The power of the Daily Office to structure and inform one’s spiritual life has perhaps never impressed itself on me quite so strongly as it did during this first residential week at Nashotah House.
Second, I was reintroduced into a scholarly community. In the immediate term, this re-introduction also had to do with the pandemic. But for me, a senior student in the chronological sense, it was a harkening back to the kind of intellectual excitement I experienced as a graduate student many, many years ago. Fr. Buchan’s class in early Church History was a marathon for us but also for him. He alluded to the fact that he is a runner and cyclist, and I can only imagine that these endurance sports — along with a quick wit and an eloquent enthusiasm for his subject — helped equip him for an amazing five-day march through the church’s first five hundred years. And this despite the fact that some of us in the class were present in person, while others joined in from home via Zoom.
At the end of the week I discovered that I was something of a doctrinal nerd: I loved those bishops at Nicaea and Constantinople — especially St. Athanasius — even more than during my very brief study of church history while preparing for the vocational diaconate.
And remembering the high level of Dr. Kincaid’s Moral Theology course, both in terms of the readings assigned and Dr. Kincaid’s lectures and discussions, I left Nashotah House impressed with its academic rigor and the strength of its faculty.
The final day of my residential week I woke up a little earlier than usual to try to fit in a run. Given my arthritic knees, I don’t run as often nor for quite the distances I used to, but I still love to get a better sense of new places by jogging through them. For most of the week the weather had not been very inviting; having lived in Wisconsin for almost thirty years, I knew what to expect in April and brought appropriate clothing, but my years in Arizona have turned me into something of a weather wimp. But Friday morning dawned clear, if cold. I headed left on Mission Road, running past a small cluster of deer both on the way out and back. For all the development encroaching on Nashotah House, the landscape I ran through seemed mostly wooded and rural, quiet and lovely. On my way back, a mysterious, dark animal ran out of the woods, crossed the road in front of me, and disappeared into the woods on the other side. Fox? Coyote? The early morning play of sunlight and shadow (and the fact that I wasn’t wearing glasses) made it difficult to tell.
But I silently, and mostly wordlessly, thanked God for the natural beauty around me, and for this chance, at such a late chapter in my life, not only to run but to study and worship in such a beautiful community.

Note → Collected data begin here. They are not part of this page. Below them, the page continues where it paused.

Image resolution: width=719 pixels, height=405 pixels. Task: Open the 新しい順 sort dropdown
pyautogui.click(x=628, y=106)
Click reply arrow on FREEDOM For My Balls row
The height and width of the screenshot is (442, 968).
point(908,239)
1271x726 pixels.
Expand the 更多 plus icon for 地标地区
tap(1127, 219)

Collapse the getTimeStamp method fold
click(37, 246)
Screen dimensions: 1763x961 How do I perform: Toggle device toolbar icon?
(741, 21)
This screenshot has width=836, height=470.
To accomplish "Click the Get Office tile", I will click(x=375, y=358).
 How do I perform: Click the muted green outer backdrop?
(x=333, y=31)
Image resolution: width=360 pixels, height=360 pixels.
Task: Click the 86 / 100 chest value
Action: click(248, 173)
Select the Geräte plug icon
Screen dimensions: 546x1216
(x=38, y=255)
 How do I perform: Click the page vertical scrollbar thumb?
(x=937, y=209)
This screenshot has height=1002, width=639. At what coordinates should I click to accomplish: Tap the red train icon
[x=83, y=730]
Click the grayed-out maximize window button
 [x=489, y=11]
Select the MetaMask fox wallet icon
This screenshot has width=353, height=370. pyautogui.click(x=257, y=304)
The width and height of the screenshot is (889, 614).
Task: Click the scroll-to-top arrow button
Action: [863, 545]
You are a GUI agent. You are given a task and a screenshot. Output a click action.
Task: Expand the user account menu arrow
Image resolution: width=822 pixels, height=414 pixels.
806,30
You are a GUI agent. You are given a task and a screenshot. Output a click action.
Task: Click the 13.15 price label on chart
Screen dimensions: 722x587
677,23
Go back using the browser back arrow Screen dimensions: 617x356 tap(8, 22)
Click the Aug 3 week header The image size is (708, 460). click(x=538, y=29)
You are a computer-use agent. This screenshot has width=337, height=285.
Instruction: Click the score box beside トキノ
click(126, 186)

Susan Erickson (M.M. 2023) earned a Ph.D. in Germanic Languages and Literature from Yale University in 1977 and taught German at Bryn Mawr College before entering law school at Temple University in 1984. She completed her J.D. at the University of Wisconsin - Madison in 1987, clerked for one year for a federal district court judge and then practiced law in Madison, specializing in employee benefits, until her retirement in 2011. She was ordained to the vocational diaconate in the Episcopal Diocese of Arizona in May 2020. A late-in-life convert to the desert and mountain West, she splits her time between Tucson and Jackson, Wyoming. Susan is married to James Dannenberg, a retired judge for the State of Hawai’i. She misses their two black cats Timmy and the incomparable Fausto (named for Tour de France winner Fausto Coppi) and is lobbying hard for a dog and, preferably, a cat, as well.